INFORMATION SUPPLIED START
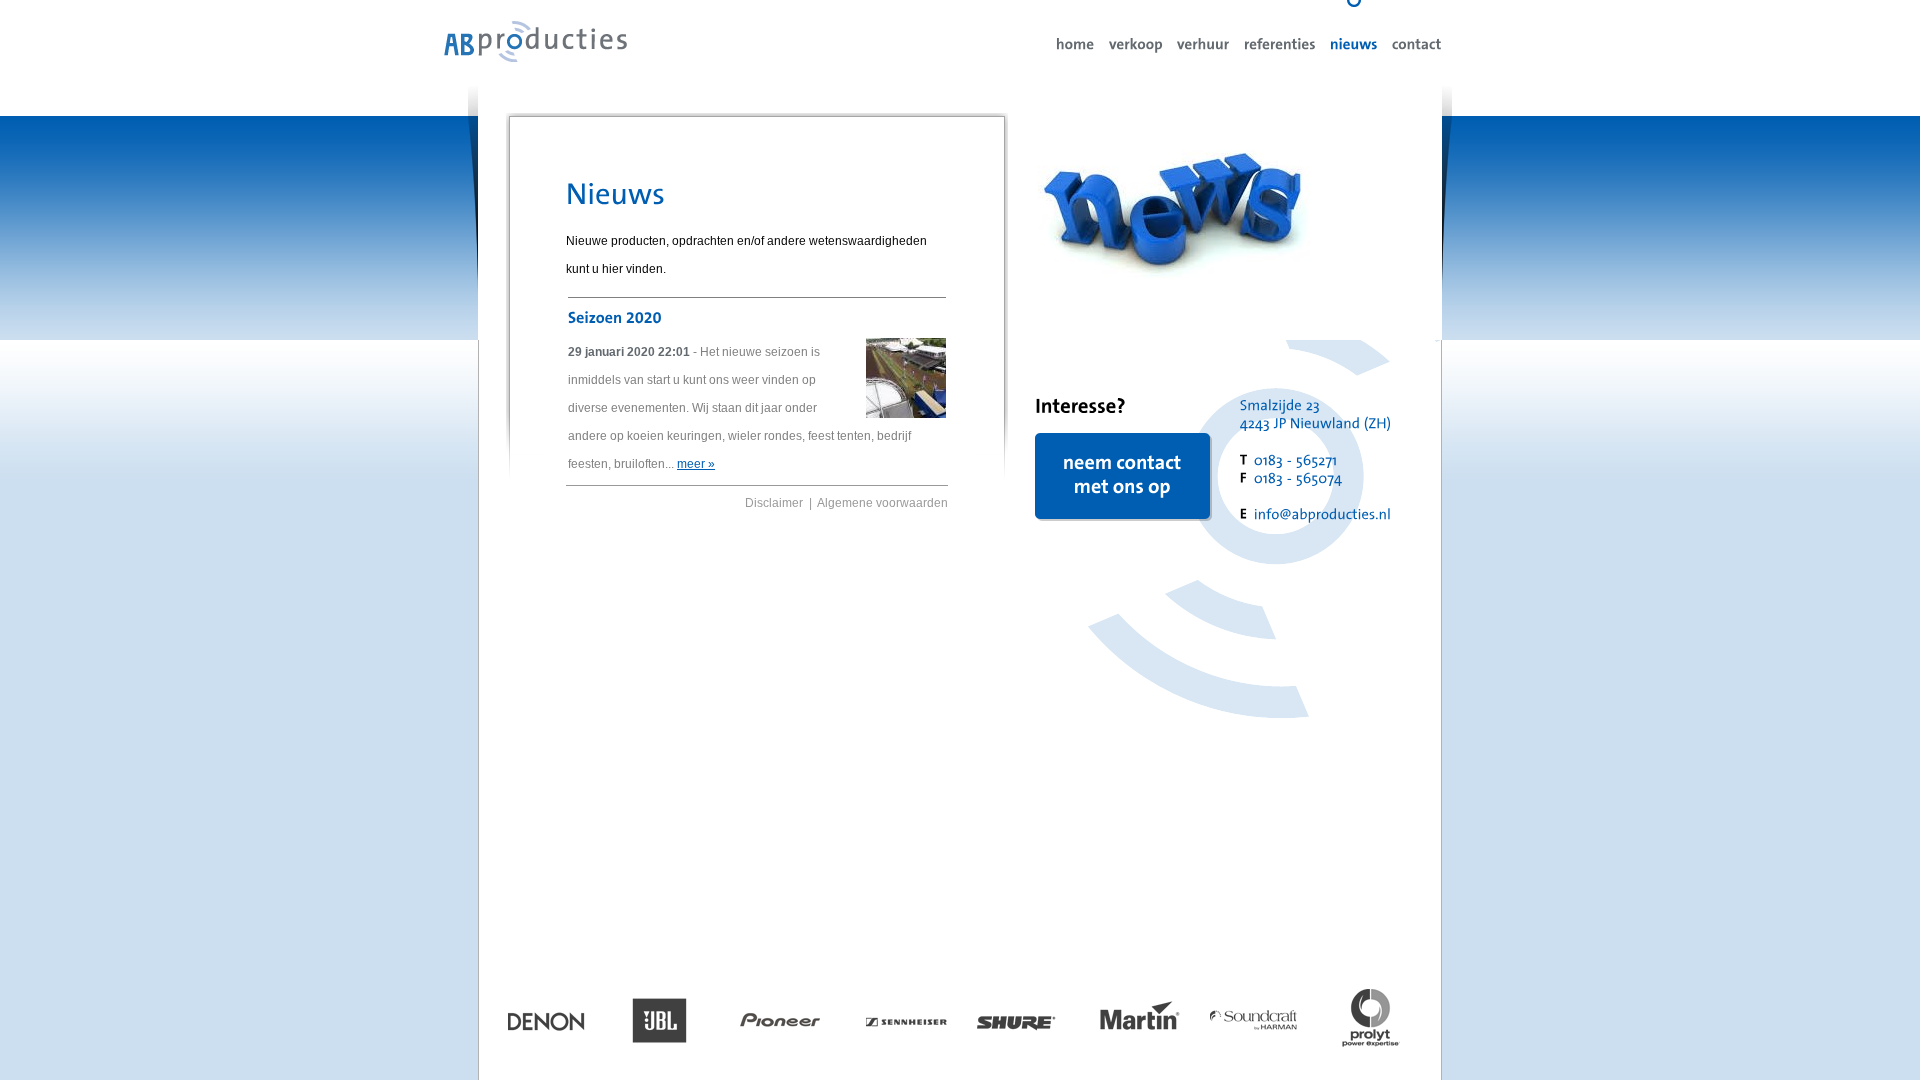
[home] (1075, 43)
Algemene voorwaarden (882, 503)
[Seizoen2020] (617, 316)
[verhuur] (1203, 43)
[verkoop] (1136, 43)
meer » (696, 464)
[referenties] (1280, 43)
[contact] (1417, 43)
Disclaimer (774, 503)
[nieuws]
INFORMATION SUPPLIED END
* WHAT YOU WILL DO
Please reproduce the entries above exactly, omitting every picture.

* THE ANSWER
[home] (1075, 43)
Algemene voorwaarden (882, 503)
[Seizoen2020] (617, 316)
[verhuur] (1203, 43)
[verkoop] (1136, 43)
meer » (696, 464)
[referenties] (1280, 43)
[contact] (1417, 43)
Disclaimer (774, 503)
[nieuws]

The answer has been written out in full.